Whilst finding our way around Montingnac, we chanced upon a cafe, "Au Berges de la Vezere," perched on the bank of the strongly flowing River Vezere, and joined the lunch crowd, overlooking the old town on the opposite bank. 30 cl of white Bergerac Sec is more than we thought it would be, so Tashie valliantly fought her way through it all, while I ate fois gras and canard (duck).
Then the fun began, Tashie still navigating and Anne chaotically taking the road that "looked the best." We saw a lot of the "Foret de La Bessede" (forest) featuring chestnuts and holm (helm?) oaks this afternoon. We arrived home by three thirty and parked in our tiny street in front of our home.

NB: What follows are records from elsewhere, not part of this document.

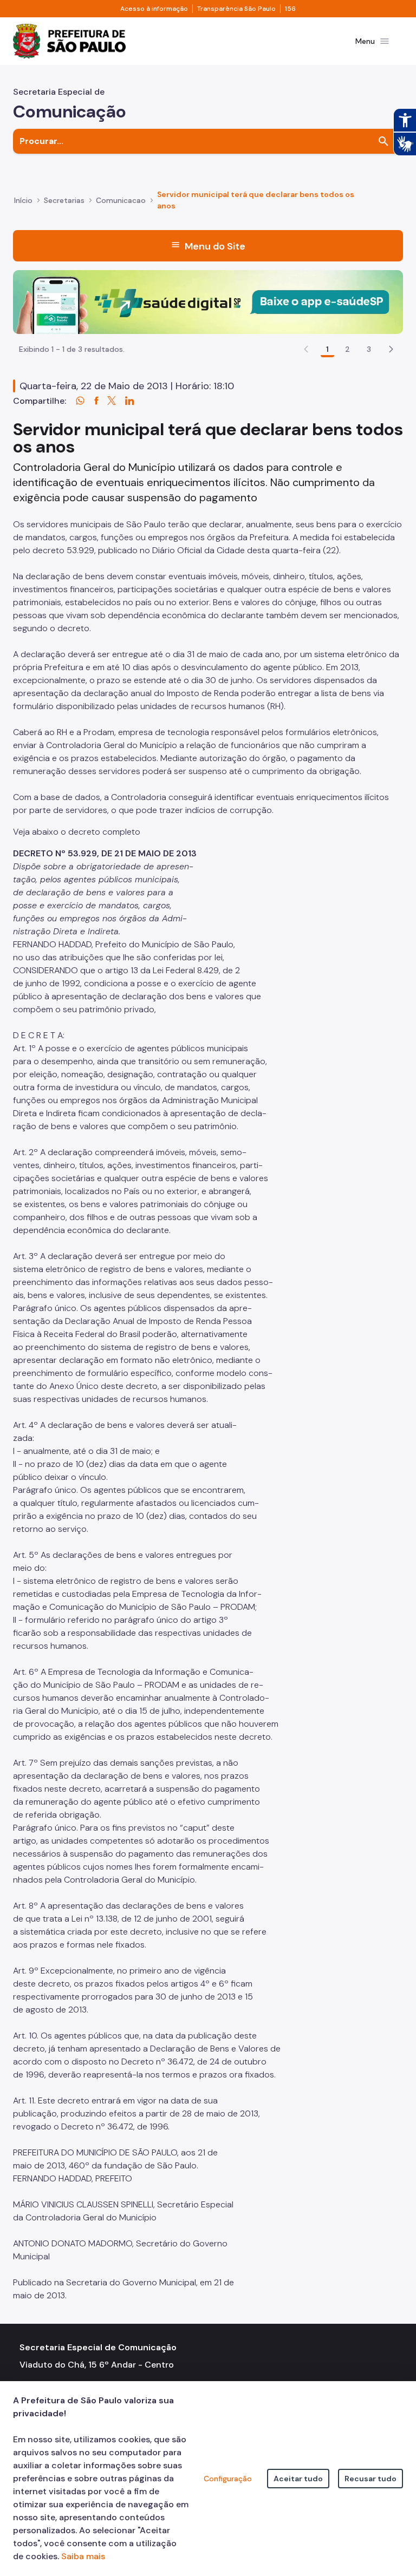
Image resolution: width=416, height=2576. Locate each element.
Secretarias (64, 200)
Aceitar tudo (298, 2478)
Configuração (228, 2478)
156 (290, 8)
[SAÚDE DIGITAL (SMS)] (208, 301)
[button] (391, 349)
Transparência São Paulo (236, 8)
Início (23, 200)
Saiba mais (83, 2556)
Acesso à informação (154, 8)
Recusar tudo (370, 2478)
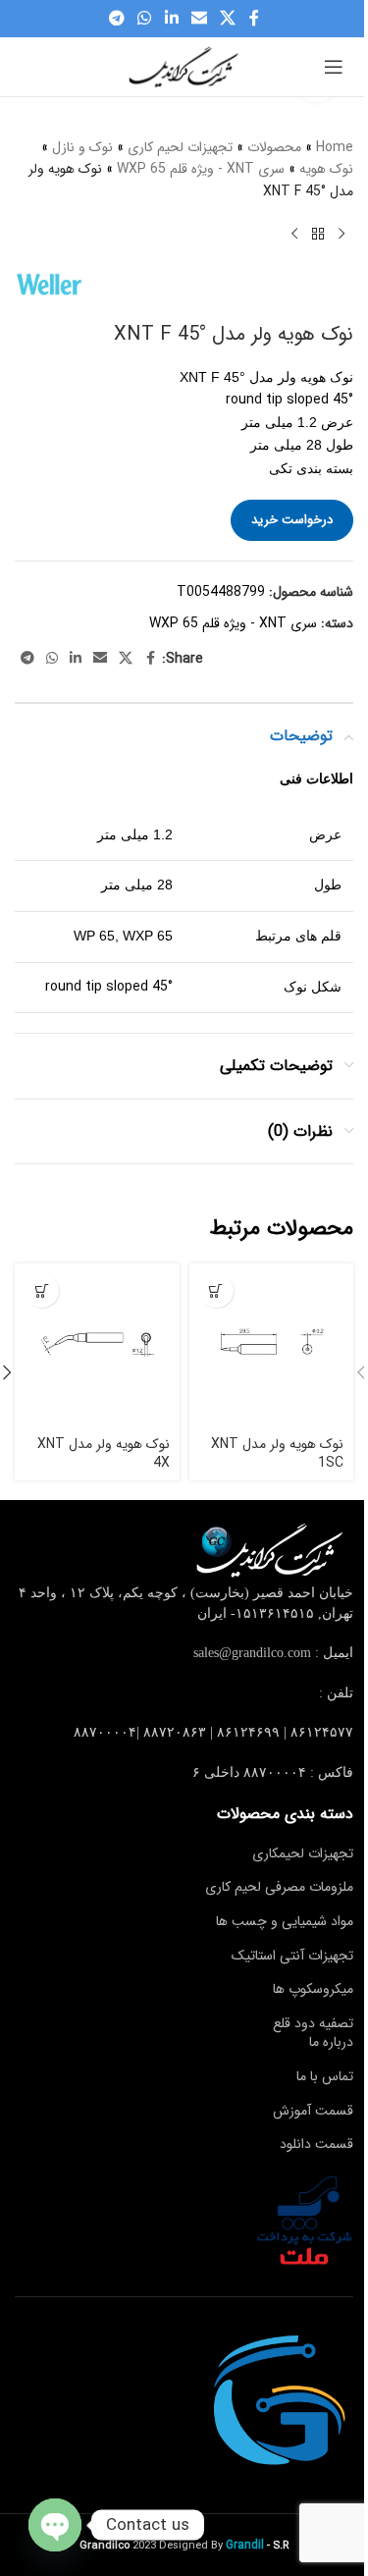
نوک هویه (326, 169)
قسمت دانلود (316, 2144)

We have decided to leave Le Sejour, our home, a day early, and sleep at Bordeaux, so that we are not frantically changing trains and dropping off cars with milliseconds to spare. Bryan, the owner of Le Sejour, arrived this evening, and tried to talk us into driving to our next holiday home in Provence. Although he made it sound easy-he had just done the journey in reverse-his tales of navigating the South of France emphasised his skill and familiarity with his task. He estimated the drive was about four hundred plus km and would take a bit over five hours.
Once, he drove up from Provence with a three seater leather lounge tied to the roof of his sedan. Another time, it was a big orange cement mixer. The police stopped him that time to check if it was securely tied.
Bryan used to have a video production company in partnership with David. When they sold the business, they took a chance and bought a house in France. From that start they now own at least seven homes in three regions of France, and regularly fly between Melbourne and France each year. He is a great raconteur, and we sat late into the night listening to his tales.
We are happy with our tour of the lovely Dordogne region, though we may have seen a bit more of it than we planned today.